Using the records below, find every line that includes "computer" and copy it.
◆ ◆ ◆ ◆ ◆ ◆ ◆
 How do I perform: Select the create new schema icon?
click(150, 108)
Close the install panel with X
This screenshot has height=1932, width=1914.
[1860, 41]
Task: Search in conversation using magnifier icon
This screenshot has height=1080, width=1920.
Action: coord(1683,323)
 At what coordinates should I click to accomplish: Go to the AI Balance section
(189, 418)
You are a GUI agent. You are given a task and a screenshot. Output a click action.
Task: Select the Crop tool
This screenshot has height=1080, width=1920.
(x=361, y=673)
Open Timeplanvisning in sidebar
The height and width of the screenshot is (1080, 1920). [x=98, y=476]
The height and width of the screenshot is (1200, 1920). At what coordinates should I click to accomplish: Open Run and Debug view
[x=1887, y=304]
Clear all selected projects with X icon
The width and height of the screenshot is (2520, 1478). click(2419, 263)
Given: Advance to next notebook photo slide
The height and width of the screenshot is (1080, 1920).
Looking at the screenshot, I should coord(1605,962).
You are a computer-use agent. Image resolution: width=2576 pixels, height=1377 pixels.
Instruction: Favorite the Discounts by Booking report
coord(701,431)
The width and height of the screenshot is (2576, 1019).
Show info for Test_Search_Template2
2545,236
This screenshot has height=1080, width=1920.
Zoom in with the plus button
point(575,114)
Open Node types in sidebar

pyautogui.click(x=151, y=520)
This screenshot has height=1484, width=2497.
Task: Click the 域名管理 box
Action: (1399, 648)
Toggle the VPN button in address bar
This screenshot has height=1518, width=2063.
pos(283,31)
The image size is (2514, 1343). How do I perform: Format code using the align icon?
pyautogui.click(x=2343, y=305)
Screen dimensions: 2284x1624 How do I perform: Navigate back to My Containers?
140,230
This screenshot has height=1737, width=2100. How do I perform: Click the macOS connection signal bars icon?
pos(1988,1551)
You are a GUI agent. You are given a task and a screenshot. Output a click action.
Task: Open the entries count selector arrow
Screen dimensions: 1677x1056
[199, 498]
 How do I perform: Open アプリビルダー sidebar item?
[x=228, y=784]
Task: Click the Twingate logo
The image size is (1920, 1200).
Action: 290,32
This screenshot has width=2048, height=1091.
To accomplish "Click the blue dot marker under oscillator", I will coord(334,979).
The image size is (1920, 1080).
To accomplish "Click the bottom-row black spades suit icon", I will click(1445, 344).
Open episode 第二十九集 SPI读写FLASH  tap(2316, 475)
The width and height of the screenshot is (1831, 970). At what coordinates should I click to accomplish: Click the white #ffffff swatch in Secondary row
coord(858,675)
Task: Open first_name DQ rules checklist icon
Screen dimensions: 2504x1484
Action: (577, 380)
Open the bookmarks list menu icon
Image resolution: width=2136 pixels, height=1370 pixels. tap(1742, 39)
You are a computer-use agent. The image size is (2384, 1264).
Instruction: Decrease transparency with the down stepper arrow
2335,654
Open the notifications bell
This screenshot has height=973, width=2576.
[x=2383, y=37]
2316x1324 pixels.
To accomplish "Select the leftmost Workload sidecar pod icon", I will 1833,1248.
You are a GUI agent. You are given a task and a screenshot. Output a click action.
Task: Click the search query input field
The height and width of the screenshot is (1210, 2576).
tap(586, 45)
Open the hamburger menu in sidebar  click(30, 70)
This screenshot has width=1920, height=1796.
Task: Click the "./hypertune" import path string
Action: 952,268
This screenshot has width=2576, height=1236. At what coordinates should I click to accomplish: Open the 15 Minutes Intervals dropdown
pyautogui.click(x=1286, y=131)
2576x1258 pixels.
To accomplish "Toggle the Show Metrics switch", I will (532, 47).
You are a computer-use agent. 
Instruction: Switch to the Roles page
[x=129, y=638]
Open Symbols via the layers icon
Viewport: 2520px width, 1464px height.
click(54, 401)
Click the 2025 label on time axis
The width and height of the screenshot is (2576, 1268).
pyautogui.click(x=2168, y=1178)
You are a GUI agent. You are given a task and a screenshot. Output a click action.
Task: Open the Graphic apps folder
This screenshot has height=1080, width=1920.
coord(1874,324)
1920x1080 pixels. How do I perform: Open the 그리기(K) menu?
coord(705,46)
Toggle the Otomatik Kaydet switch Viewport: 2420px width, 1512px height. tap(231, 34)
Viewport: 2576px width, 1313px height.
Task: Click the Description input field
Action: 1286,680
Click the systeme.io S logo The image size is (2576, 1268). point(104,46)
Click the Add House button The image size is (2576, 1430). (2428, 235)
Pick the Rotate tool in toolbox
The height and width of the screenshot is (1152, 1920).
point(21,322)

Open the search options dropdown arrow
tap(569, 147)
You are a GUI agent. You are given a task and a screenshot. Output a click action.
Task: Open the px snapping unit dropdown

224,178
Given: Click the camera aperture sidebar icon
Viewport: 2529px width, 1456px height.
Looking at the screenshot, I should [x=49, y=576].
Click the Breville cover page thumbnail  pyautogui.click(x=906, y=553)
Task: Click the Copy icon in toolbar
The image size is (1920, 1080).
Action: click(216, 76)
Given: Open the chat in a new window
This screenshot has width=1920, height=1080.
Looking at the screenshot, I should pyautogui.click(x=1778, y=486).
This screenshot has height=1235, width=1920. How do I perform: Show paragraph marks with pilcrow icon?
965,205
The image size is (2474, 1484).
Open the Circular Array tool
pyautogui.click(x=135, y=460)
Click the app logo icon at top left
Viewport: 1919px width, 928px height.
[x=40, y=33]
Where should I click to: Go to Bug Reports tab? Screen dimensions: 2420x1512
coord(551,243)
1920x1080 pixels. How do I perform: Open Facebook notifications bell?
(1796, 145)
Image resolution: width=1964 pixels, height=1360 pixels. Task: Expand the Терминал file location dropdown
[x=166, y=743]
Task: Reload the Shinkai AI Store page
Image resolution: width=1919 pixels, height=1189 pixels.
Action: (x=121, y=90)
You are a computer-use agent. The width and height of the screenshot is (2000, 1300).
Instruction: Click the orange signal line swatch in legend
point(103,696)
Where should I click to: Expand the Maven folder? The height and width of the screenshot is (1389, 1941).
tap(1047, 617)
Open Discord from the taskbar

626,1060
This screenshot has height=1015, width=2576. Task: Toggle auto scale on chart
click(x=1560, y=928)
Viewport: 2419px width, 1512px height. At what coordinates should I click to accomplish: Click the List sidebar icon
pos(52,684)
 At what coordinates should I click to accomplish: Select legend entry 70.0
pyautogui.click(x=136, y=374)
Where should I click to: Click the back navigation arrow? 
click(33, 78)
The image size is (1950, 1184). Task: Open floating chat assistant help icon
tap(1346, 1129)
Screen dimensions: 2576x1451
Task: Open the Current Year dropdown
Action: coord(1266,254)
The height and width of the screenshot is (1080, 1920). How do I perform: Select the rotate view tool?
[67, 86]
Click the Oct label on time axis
◆ ◆ ◆ ◆ ◆ ◆ ◆
Answer section.
You are a computer-use agent. Image resolution: width=2576 pixels, height=1377 pixels.
You are a computer-use agent. The image size is (2384, 1264).
You are a computer-use agent. 
You are a computer-use agent. The width and height of the screenshot is (2000, 1300).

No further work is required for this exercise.